Task to complete: What you produce should be every line from the data that includes "computer".

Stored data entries
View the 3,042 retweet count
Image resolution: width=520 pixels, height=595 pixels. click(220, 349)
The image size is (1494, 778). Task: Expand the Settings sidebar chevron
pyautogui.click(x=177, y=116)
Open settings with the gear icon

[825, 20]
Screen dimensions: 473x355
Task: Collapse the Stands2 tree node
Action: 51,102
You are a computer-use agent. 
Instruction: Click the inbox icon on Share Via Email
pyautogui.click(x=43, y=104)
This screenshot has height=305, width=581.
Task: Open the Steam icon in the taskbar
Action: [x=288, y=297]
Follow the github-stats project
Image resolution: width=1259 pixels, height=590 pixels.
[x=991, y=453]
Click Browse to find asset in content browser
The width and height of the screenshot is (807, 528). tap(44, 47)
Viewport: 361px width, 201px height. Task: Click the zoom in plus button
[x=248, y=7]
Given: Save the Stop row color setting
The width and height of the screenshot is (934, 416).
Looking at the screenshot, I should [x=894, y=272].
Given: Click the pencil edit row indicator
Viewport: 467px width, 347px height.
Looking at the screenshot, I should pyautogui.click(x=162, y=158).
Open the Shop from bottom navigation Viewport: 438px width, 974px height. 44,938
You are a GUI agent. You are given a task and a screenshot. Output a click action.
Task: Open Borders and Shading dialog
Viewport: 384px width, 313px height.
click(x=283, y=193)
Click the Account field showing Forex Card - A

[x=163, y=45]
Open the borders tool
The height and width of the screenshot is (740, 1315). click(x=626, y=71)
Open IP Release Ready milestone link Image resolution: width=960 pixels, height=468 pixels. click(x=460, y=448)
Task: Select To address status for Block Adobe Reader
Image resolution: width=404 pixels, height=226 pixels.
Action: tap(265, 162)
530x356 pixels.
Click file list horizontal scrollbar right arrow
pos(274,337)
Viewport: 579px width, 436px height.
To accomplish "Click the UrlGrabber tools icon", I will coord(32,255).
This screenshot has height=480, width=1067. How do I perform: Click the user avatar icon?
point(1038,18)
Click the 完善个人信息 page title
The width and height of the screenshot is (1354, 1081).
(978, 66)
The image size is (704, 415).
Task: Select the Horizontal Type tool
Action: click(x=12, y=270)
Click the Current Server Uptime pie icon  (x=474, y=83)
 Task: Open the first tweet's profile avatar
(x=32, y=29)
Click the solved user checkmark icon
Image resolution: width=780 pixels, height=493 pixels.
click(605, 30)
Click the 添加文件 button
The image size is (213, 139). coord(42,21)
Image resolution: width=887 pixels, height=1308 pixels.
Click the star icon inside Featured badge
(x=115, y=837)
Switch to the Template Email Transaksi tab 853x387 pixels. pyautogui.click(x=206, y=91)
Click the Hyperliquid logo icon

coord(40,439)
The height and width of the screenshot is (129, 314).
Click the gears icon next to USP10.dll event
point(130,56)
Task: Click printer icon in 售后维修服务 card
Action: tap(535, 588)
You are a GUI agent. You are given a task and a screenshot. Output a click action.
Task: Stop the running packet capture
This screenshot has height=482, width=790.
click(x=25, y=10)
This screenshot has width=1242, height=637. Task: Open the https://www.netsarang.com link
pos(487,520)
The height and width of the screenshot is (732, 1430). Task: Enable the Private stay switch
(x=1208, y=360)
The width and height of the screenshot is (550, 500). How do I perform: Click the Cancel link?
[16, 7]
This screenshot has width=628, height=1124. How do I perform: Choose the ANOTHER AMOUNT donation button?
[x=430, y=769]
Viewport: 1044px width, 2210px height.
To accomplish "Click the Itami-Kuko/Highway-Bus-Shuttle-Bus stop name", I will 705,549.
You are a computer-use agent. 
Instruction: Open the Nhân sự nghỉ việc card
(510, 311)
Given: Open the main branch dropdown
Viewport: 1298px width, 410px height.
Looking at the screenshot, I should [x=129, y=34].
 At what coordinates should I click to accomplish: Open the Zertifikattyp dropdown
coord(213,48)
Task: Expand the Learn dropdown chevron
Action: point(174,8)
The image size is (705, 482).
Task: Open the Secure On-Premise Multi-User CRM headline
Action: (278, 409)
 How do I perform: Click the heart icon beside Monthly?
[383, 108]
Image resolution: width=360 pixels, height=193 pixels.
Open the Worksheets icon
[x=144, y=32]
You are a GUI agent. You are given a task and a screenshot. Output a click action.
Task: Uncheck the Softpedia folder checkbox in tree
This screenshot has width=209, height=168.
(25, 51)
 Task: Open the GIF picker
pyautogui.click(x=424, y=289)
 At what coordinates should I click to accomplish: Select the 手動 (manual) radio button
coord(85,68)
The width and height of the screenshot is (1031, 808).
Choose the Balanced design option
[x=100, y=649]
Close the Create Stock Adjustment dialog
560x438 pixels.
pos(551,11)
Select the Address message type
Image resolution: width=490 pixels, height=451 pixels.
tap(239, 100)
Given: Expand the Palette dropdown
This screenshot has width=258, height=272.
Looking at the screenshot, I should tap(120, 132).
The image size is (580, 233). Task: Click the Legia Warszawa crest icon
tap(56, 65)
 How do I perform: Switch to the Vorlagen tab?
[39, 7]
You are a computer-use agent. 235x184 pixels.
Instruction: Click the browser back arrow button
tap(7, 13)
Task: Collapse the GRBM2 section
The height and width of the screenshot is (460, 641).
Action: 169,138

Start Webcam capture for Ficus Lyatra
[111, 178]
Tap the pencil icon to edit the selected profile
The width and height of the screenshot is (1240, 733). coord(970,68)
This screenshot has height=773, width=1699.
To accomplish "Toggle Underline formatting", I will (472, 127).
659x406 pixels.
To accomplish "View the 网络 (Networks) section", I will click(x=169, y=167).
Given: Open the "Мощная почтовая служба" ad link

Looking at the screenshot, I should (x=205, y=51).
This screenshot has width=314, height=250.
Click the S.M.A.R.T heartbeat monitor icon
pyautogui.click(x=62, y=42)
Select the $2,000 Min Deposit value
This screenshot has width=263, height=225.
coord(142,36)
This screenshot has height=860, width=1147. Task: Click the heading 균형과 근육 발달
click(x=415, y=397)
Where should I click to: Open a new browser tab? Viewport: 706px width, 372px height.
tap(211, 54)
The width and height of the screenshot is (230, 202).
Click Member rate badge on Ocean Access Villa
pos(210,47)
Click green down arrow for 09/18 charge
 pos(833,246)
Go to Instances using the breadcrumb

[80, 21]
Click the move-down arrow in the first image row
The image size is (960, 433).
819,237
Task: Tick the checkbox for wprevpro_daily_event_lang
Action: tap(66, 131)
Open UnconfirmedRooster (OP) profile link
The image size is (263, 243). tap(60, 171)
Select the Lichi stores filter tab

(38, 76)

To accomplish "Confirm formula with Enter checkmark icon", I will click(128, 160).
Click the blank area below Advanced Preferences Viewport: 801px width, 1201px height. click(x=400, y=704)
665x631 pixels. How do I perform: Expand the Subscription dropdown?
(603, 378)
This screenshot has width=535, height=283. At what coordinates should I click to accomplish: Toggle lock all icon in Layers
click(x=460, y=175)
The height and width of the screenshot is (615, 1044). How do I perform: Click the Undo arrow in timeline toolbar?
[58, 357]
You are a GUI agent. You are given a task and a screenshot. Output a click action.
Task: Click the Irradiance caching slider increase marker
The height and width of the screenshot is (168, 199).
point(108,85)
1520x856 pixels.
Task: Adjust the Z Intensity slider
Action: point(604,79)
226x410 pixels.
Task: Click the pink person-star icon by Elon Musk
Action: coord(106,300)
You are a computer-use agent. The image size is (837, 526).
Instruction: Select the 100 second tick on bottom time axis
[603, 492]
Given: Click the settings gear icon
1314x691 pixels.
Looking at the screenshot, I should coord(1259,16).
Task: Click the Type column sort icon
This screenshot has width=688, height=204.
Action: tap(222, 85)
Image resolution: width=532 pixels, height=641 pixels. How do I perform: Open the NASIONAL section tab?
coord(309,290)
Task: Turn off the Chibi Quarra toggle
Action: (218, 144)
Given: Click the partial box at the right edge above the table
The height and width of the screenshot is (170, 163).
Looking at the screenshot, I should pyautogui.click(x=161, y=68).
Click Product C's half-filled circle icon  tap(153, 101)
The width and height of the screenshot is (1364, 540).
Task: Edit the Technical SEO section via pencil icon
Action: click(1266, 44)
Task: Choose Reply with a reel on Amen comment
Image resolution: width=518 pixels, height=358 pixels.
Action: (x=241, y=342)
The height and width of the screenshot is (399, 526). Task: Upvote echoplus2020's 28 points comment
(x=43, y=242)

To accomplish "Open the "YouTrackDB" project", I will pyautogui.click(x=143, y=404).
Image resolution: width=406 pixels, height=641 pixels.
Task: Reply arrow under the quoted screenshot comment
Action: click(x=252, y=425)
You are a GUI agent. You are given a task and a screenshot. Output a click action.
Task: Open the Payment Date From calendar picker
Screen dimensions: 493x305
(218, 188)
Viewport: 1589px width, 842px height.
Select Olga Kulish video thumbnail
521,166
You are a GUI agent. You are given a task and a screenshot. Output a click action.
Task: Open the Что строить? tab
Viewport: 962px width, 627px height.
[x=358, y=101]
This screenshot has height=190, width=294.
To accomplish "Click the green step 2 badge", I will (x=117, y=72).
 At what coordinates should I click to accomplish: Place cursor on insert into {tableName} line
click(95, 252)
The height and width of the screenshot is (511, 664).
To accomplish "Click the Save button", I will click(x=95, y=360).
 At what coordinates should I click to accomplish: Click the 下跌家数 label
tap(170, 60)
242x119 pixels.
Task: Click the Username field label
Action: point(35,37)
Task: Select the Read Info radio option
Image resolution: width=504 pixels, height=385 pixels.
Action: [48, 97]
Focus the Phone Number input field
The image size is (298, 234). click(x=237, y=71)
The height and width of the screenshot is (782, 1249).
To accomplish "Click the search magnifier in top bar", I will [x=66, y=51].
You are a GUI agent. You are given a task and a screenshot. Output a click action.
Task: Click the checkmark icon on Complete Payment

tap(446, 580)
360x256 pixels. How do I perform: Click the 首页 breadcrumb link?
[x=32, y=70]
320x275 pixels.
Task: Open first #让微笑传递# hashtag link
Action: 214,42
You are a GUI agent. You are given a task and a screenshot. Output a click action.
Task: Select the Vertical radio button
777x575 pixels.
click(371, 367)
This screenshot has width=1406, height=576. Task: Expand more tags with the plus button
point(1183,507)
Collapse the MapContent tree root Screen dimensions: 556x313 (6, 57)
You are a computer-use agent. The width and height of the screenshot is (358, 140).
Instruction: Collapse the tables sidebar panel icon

Response:
You are a computer-use agent. 
You are a computer-use agent. 
You are a computer-use agent. 235x184 pixels.
You are a computer-use agent. The image size is (837, 526).
You are a computer-use agent. The width and height of the screenshot is (358, 140).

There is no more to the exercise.